I don't like Turn 10's methodology. Forza 2 and 3 were both half-assed products. If all you wanted to do was race and drift - and it seems like half the community are drifters, then it was a great series.
But suppose you wanted to create or recreate race cars. In FM2, the livery editor was bad. Layers would shift around. This means when you made a racing name to put on the car, some of the letters would move around the minute you took it out to race or snap pics. And each time you took it out, they would shift a little more. Lovely carbon fiber panels would look broken. You had to fix it every time, or wait for a break to go back and reload the original, if you had the presence of mind to save it in the library, and sometimes even
that wasn't sufficient, you had to fix it further. If you didn't save it, look forward to an hour or two of fixing by hand. And if the livery was locked because you bought it from someone, you had to hope you could get them to fix it, or you were screwed. This irritated a lot of car artists, like me, and some quit to wait for FM3.
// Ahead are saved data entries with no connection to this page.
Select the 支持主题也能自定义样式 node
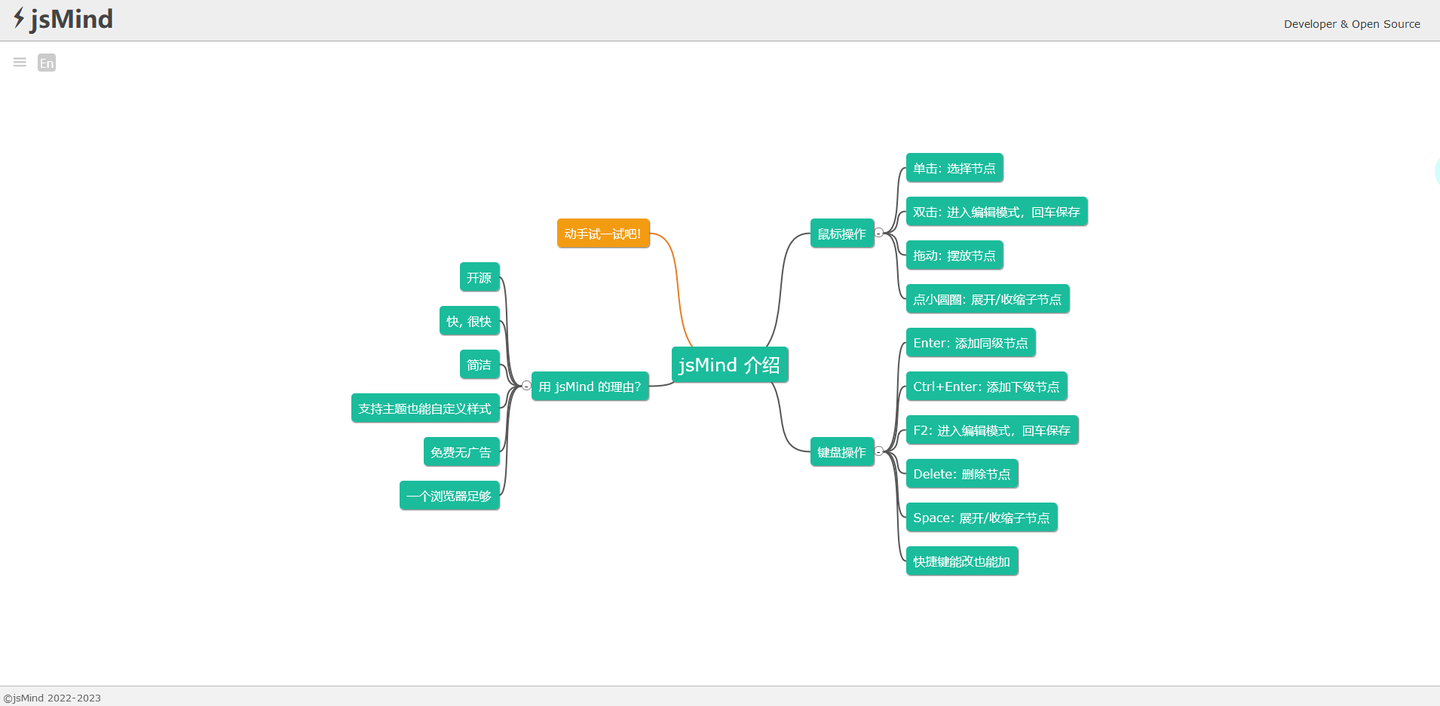The image size is (1440, 706). tap(425, 409)
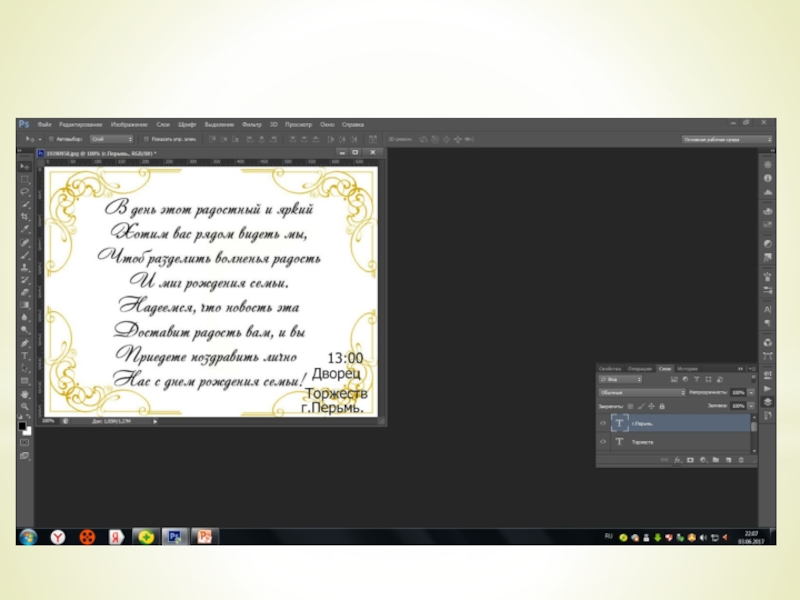The height and width of the screenshot is (600, 800).
Task: Open Windows Start button on taskbar
Action: 27,536
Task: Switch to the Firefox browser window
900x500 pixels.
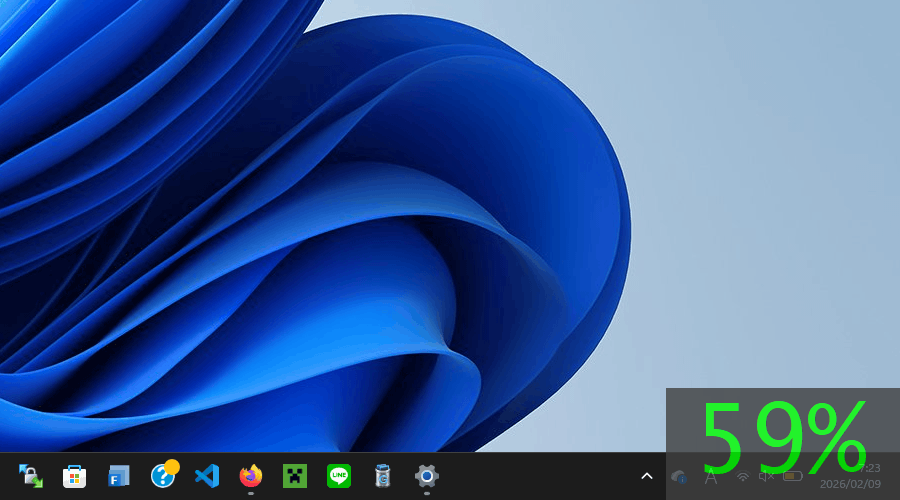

There was an Auction House with a nice list of features, but it had issues... see below.
Car models were also hit and miss. Some were just not quite right. A number of them didn't work well with the livery editor and were a pain to get right.
Physics were a mixed bag. While GT4 had overbearing understeer, most cars in FM2 had dominant oversteer, which to me is worse and makes taking turns even more treacherous in the game, mostly because I could never get comfy with the driver views. Drifting was too easy, which made most drifters think they'd found heaven, but it was almost one button drifts. Modding didn't always follow the laws of physics, and you could abuse the physics model, resulting in T10 wiping leaderboards periodically as people took advantage of exploits. While engine noise was pretty good, I hated the farty tire sounds, recorded from a Buick with low tires so they could get long samples to work with. A Miata that sounds like a 4x4?? Ew, which baffles me, as FM1 had perfectly fine tire samples.
The online system was pretty good. Graphics were very good. Not as good as Prologue, but still nice to look at. Mysteriously, replays weren't as well produced as in FM1, though the 30fps display was polished nicely with post processing. I missed the drivatar from FM1. But what really shocked everyone was the cutting of promised 12 car racing, and all the tracks and race modes from FM1 and more were cut to even
less content. DLC tracks didn't even incorporate into the game offline save as time trial events. And if you lost your online link to the Auction House or made the mistake of turning off your 360, it could result in an inadvertent perma-ban on your account, which was a pain to undo.
There were a lot of things I would have done different.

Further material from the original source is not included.